(Beginning of SUPPLIED DATA)

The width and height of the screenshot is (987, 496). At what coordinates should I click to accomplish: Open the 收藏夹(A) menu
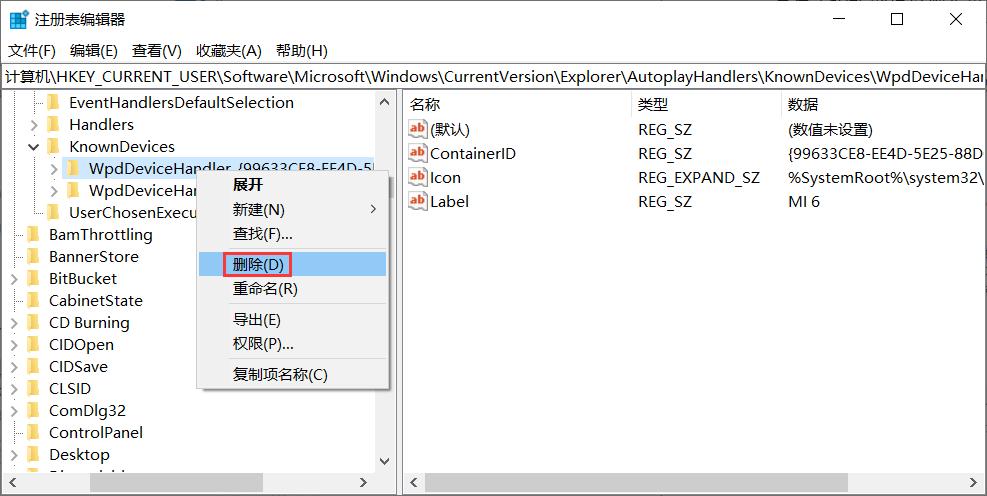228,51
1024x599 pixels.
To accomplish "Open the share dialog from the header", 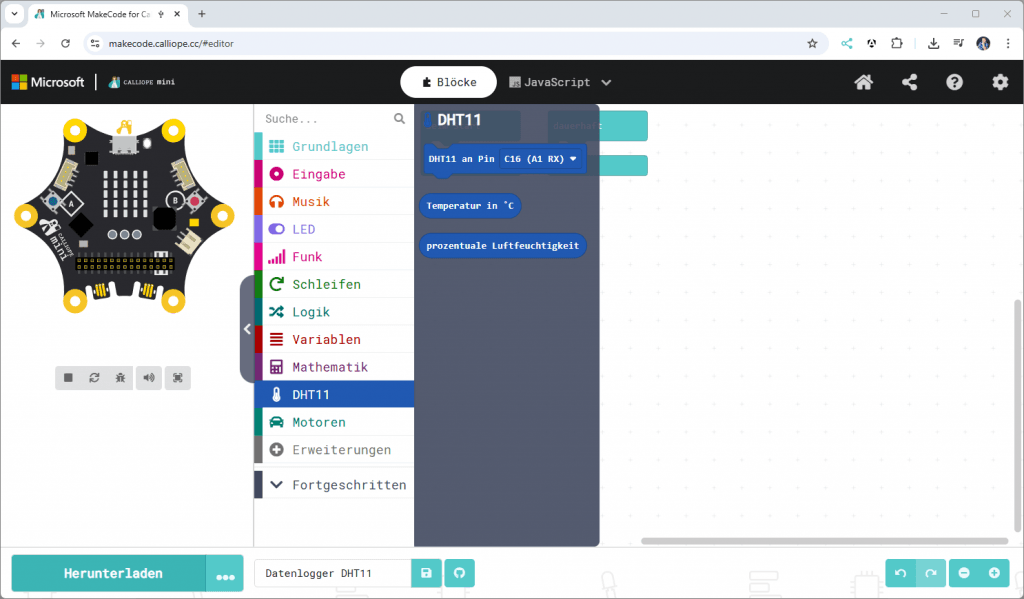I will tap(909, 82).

(End of SUPPLIED DATA)
(Beginning of SUPPLIED DATA)

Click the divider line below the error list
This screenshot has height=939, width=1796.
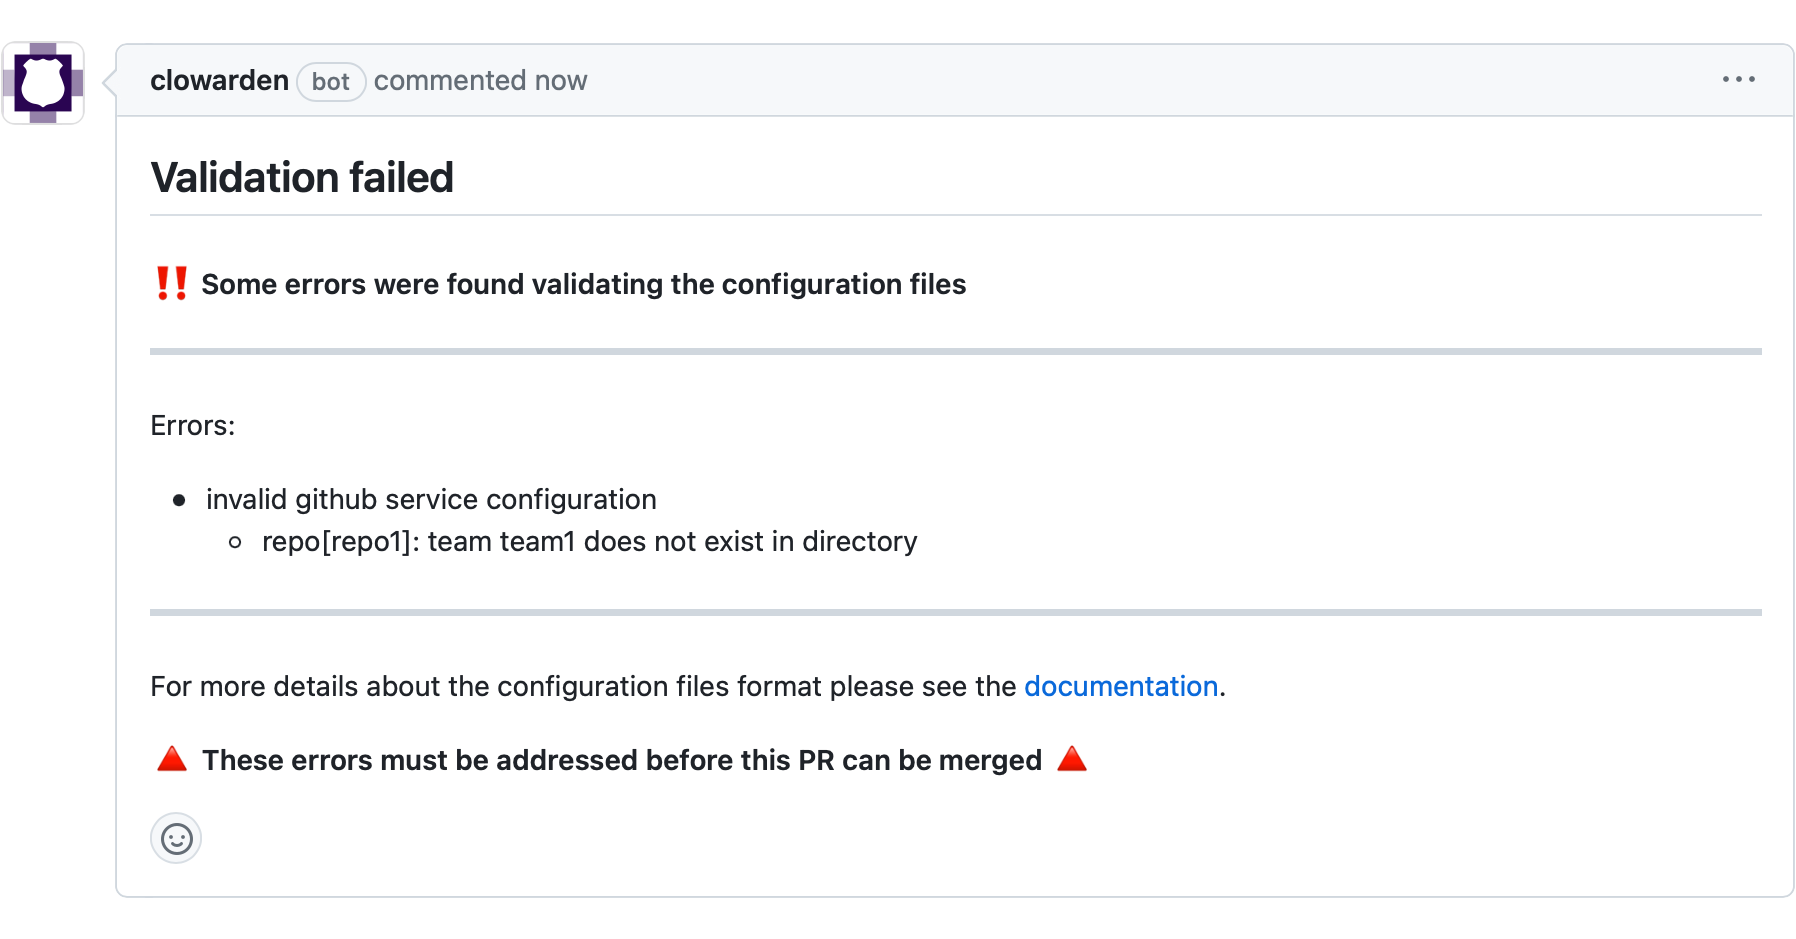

(End of SUPPLIED DATA)

* [ABOUT THIS TASK]
Repeat the entries above verbatim, but only from the line that has "Click the divider line below the error list" down to the line that has "This screenshot has height=939, width=1796.", inclusive.

* [RESULT OF THIS TASK]
Click the divider line below the error list
This screenshot has height=939, width=1796.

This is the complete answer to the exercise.